What’s happening behind the scenes
When you call invoke(), the agent:

  • Analyzes your message
  • Decides whether it needs to use one of the tools you defined
  • Calls the tool with arguments it extracts from your message
  • Continues reasoning with the tool’s output
  • Returns a final answer

It can even chain multiple tool calls if necessary.

For example, if you say:

“Find the ‘Q2 Budget’ folder and list all the PDFs in it.”

The agent might:

  • Call box_search_folder_by_name(“Q2 Budget”)
  • Extract the folder ID from the result
  • Call box_list_folder_content_by_folder_id(folder_id, is_recursive=True)
  • Filter the results to only show pdf files
  • Reply with a summary of matches

All without you having to explicitly code any of that logic.

Bonus: Debugging your Agent with LangGraph dev tools

LangGraph makes it super easy to debug your agent using the built-in dev command.

Writing a Box agent with LangChain: Easier than you think

Once you’ve initialized your Box agent, just expose the react_agent like so:

from box_ai_agents_toolkit import get_ccg_client
from langchain.chat_models import init_chat_model
from langchain_box_agent.box_agent import LangChainBoxAgent

client = get_ccg_client()
user_info = client.users.get_user_me()
print(f"Connected as: {user_info.name}")

model = init_chat_model("gpt-4", model_provider="openai")
box_agent = LangChainBoxAgent(client, model, use_internal_memory=False)

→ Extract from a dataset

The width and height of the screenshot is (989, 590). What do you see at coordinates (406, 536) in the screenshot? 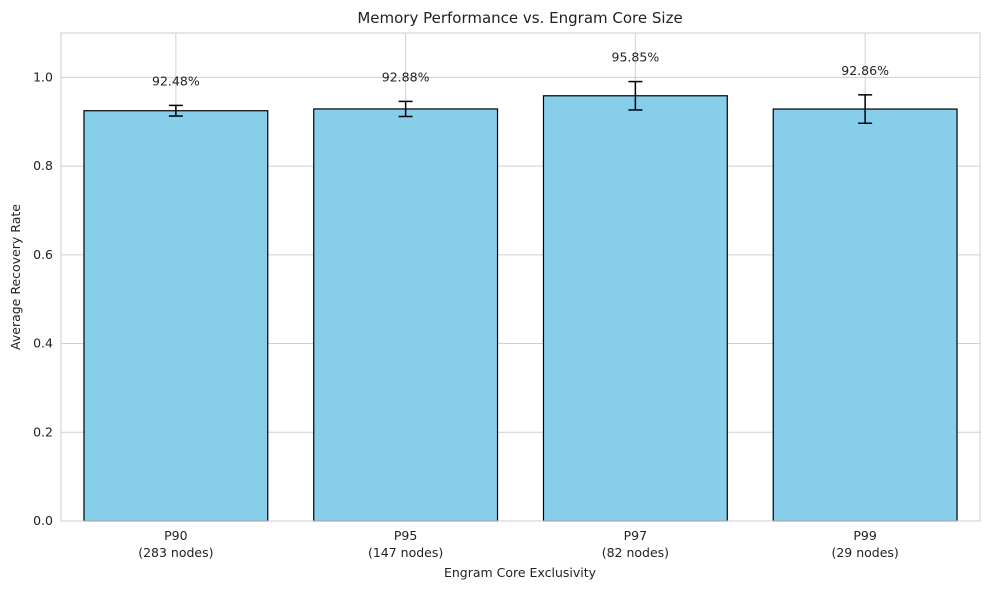
I see `x-tick-label: P95` at bounding box center [406, 536].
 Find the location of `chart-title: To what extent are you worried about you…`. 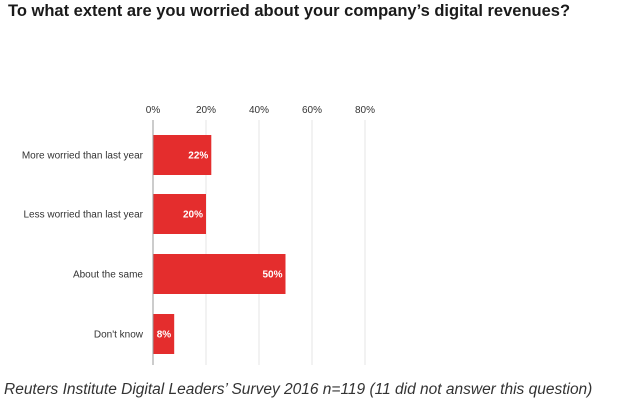

chart-title: To what extent are you worried about you… is located at coordinates (290, 11).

react_agent = box_agent.react_agent

The LangGraph configuration file:

{
  "dependencies": [
    "."
  ],
  "graphs": {
    "agent": "./src/box_agent_langgraph.py:react_agent"
  },
  "env": ".env"
}

Then from your terminal, run:

langgraph dev --config ./src/langgraph.json

This spins up an interactive debugger where you can inspect each step your agent takes — tool inputs, tool outputs, model calls, and memory state — all in a visual flow. It’s incredibly helpful for understanding why your agent behaves the way it does and catching subtle bugs early.

This dev experience is one of the things that makes LangGraph such a powerful orchestration layer for agents.

Wrapping Up

That’s all it takes to build a fully functioning Box agent with LangChain.

  • Define tools using simple Python functions
  • Register them with LangChain
  • Instantiate your agent with a model and memory
  • Call invoke() to handle any user query

If you’ve ever written a Model Context Protocol (MCP) server, this workflow will feel familiar — just with LangChain handling the orchestration for you.

Box’s developer toolkit makes it easy to expose AI capabilities through a consistent, secure API. LangChain gives you the reasoning engine to tie it all together. Together, they make building AI-native apps feel like writing regular Python code.